However, the Court need not resolve this evidentiary issue because, as is
discussed more fully below, even assuming Howard’s petition is timely under
subsection (f)(4), the petition must be dismissed because of the waiver contained
in Howard’s plea agreement.
B. Waiver
Assuming that Howard’s petition is timely under subsection (f)(4), the
petition is still subject to dismissal because of the waiver contained in Howard’s
plea agreement. As discussed above, Howard’s written plea agreement included a
waiver of his right to appeal or collaterally attack his conviction, sentence, or any
restitution order on any ground. This included any claim of ineffective assistance
of counsel. 4 Howard’s plea was accepted by the magistrate judge only after the
magistrate judge confirmed that Howard had knowingly waived his rights and that
the plea was voluntary. Further, at sentencing, the sentencing judge reminded
Howard of the waivers contained in his plea agreement.
The Seventh Circuit has held that, as part of a plea agreement, a defendant
may validly waive his right to challenge his conviction and sentence on direct
appeal or collateral review under 28 U.S.C. § 2255. See e.g., United States v.
Schmidt, 47 F.3d 188, 190 (7th Cir.1995); United States v. Feichtinger, 105
F.3d 1188, 1190 (7th Cir.1997) (1997); United States v. Wenger, 58 F.3d 280,
4
The plea agreement only reserved the right to appeal a sentence in excess of the Sentencing
Guidelines or the reasonableness of a sentence (Criminal Case, Doc. 29 § III ¶ 1-2). The waiver
expressly did not apply to appeals relating to subsequent changes in the interpretation of the law
and retroactive Sentencing Guideline amendments. (Criminal Case, Doc. 29 § III ¶ 3).
281 (7th Cir.1995); Jones v. United States, 167 F.3d 1142, 1145 (7th Cir.1999).
As a general rule, such waivers are enforceable. Solano v. U.S., 812 F.3d 573,
576 (7th Cir. 2016). Although there are exceptions to this general rule, none of
those exceptions are applicable in the instant case. See Id. at 577-578 (discussing
exceptions).
---
AIM 1.
Pull out every line of the entries that contains the string "Locate". Case counts.

Click-target data:
---
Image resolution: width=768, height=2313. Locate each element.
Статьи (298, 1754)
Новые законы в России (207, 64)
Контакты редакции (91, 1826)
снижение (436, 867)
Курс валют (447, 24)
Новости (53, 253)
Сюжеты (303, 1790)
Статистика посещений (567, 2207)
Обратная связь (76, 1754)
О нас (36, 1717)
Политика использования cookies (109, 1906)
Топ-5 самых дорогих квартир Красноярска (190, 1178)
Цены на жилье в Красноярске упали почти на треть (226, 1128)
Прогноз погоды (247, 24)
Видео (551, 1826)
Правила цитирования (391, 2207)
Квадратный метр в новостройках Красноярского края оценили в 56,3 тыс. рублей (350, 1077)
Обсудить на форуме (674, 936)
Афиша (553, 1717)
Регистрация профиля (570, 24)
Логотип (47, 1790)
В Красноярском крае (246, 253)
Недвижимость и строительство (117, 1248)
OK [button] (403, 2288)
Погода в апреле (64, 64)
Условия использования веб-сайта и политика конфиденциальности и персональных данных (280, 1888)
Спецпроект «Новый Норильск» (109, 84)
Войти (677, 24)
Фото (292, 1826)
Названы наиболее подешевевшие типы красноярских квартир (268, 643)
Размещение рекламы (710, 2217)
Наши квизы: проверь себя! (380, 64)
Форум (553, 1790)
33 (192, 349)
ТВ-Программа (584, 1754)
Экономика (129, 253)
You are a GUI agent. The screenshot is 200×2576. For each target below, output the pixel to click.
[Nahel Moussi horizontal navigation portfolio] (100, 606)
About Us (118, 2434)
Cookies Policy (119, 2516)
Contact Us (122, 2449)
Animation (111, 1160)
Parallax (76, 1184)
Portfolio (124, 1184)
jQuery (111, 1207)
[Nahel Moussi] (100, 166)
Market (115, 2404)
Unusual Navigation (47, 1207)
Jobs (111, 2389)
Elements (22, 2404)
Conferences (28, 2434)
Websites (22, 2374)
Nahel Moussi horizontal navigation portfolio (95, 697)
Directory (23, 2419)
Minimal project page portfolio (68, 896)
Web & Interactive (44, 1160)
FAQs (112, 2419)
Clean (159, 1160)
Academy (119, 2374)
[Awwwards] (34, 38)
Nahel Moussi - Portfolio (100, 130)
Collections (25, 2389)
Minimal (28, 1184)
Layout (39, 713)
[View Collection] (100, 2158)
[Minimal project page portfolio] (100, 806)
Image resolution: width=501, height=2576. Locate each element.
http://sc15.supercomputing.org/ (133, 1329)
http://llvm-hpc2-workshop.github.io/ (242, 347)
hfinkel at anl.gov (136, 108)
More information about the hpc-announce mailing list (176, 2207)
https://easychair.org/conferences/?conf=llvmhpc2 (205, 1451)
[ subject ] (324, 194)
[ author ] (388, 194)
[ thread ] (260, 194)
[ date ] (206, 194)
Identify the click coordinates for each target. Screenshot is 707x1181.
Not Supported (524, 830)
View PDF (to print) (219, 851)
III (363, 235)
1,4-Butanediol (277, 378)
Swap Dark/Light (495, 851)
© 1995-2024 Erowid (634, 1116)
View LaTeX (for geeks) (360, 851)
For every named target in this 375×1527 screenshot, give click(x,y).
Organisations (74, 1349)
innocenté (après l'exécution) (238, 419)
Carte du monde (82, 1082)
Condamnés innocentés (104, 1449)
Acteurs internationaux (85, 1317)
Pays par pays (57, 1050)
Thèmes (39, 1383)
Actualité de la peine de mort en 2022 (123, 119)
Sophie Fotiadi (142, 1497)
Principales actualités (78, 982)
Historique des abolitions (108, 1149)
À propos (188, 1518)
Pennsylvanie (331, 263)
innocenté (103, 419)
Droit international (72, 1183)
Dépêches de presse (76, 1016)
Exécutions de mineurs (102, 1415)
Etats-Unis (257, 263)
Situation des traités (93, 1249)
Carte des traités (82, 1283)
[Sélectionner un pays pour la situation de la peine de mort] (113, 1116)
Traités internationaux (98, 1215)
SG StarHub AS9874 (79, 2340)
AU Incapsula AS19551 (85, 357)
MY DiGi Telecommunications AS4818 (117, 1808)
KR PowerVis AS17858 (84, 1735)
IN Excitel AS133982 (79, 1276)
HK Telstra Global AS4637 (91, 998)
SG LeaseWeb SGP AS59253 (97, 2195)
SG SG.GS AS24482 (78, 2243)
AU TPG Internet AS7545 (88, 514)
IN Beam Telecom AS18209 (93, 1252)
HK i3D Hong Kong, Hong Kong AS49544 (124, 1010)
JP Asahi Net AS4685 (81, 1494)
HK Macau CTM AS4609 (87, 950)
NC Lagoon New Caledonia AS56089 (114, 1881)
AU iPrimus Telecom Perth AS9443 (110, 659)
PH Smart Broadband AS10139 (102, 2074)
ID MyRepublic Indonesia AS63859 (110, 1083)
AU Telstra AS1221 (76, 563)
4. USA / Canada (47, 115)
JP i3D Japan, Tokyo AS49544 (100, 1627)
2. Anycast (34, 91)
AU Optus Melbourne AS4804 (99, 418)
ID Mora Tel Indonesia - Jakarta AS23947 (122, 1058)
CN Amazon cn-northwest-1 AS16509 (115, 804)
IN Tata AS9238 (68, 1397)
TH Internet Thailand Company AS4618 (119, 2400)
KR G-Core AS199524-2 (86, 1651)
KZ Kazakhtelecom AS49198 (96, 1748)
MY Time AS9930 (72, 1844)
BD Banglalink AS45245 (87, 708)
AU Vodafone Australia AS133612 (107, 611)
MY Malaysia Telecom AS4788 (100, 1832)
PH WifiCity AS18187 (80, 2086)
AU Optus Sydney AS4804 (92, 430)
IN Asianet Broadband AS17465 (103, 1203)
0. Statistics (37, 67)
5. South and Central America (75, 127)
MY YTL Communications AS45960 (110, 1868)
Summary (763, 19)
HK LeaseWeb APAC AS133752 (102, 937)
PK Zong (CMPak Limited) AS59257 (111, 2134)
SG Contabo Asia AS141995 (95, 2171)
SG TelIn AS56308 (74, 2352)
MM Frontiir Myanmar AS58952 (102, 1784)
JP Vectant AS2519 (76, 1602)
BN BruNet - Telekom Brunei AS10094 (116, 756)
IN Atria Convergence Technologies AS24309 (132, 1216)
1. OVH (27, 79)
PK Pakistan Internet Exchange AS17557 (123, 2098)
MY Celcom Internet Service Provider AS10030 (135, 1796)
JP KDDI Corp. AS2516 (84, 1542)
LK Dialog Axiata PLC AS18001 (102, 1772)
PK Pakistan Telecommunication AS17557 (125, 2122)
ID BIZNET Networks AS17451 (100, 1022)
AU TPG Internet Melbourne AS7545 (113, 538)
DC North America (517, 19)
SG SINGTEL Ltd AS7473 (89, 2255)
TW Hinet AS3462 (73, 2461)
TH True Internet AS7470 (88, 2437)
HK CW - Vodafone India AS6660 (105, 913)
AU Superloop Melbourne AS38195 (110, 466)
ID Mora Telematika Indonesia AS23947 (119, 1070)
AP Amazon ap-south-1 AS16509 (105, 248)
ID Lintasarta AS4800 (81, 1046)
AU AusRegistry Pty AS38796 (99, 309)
---
AIM 2.
Answer these questions about the court ruling excerpt, one per line:
(a) Which court held that a defendant may validly waive the right to challenge a conviction and sentence under 28 U.S.C. § 2255?
(b) Who accepted Howard's plea?
(c) According to footnote 4, what right did the plea agreement reserve?

OUTPUT 1.
Image resolution: width=768, height=2313. Locate each element.
Image resolution: width=501, height=2576. Locate each element.

OUTPUT 2.
(a) The Seventh Circuit.
(b) The magistrate judge.
(c) The right to appeal a sentence in excess of the Sentencing Guidelines or the reasonableness of a sentence.